Während man den Tönen des Orchesters – geleitet von Corinna Camacaro – und den gesungenen Worten des K-Chors lauschte, wähnte man sich beinahe unter dem Sternenhimmel eines Bündner Bergsees. Dann streifte das Auge den Kontrast von dunkler Bühne und hellem Holz der Aula, wanderte zu den hohen Fenstern linkerhand und nach draussen in die Urdorfer Morgenstimmung.

Dieses Zusammenspiel von innen und aussen, von Architektur und Stimmung, von den Gedanken darüber, was war, was ist und was sein wird, prägte den gesamten Vormittag und beeindruckte die anwesenden Gäste.

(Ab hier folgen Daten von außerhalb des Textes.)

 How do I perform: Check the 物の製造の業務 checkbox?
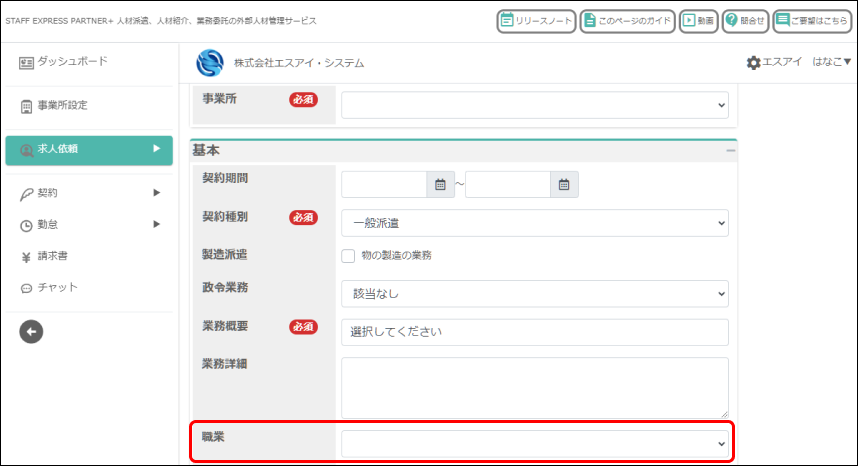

Die Ansprache von Rektor Andreas Messmer führte zurück zur Grundsteinlegung am 1. April 2022 – einem regnerisch-kalten Tag vor exakt drei Jahren. Sie zeigte die Notwendigkeit der neuen Gebäude angesichts der stark gewachsenen Schülerzahl auf und weckte die Neugier, den Naturwissenschaftstrakt mit seinen ausgestellten Sammlungen, Terrarien und Aquarien, die neue Doppelturnhalle sowie die Aussenanlagen zu besichtigen.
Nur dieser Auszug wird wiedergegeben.